● **Aim of the exercise**
The required answer is a copy of each line in the entries below that includes "agent".

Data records
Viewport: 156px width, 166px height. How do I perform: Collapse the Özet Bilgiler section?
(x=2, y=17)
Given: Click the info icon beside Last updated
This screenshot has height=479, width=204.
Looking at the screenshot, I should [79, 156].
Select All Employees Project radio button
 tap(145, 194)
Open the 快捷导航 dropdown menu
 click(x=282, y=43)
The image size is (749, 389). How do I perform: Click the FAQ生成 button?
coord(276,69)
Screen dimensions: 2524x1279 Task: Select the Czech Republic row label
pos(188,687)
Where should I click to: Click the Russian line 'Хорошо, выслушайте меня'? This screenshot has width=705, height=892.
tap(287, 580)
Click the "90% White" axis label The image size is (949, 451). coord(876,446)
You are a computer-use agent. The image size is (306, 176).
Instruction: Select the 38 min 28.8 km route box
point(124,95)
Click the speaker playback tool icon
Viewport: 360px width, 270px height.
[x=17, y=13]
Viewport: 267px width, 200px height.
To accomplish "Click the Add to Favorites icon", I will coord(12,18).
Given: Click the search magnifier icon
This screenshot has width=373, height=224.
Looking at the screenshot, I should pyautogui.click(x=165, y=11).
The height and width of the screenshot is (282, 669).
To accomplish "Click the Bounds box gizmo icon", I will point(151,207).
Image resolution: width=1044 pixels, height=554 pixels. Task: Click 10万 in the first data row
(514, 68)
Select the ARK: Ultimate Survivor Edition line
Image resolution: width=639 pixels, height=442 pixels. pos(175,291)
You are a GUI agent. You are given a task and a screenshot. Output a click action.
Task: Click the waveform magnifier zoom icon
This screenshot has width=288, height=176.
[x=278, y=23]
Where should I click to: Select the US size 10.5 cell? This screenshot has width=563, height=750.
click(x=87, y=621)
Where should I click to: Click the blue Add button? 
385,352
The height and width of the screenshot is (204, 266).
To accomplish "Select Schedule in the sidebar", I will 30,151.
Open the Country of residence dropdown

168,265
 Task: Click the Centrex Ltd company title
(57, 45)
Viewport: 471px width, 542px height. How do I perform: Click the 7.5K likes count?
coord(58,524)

● **Exercise response**
You are a computer-use agent. The image size is (306, 176).
You are a GUI agent. You are given a task and a screenshot. Output a click action.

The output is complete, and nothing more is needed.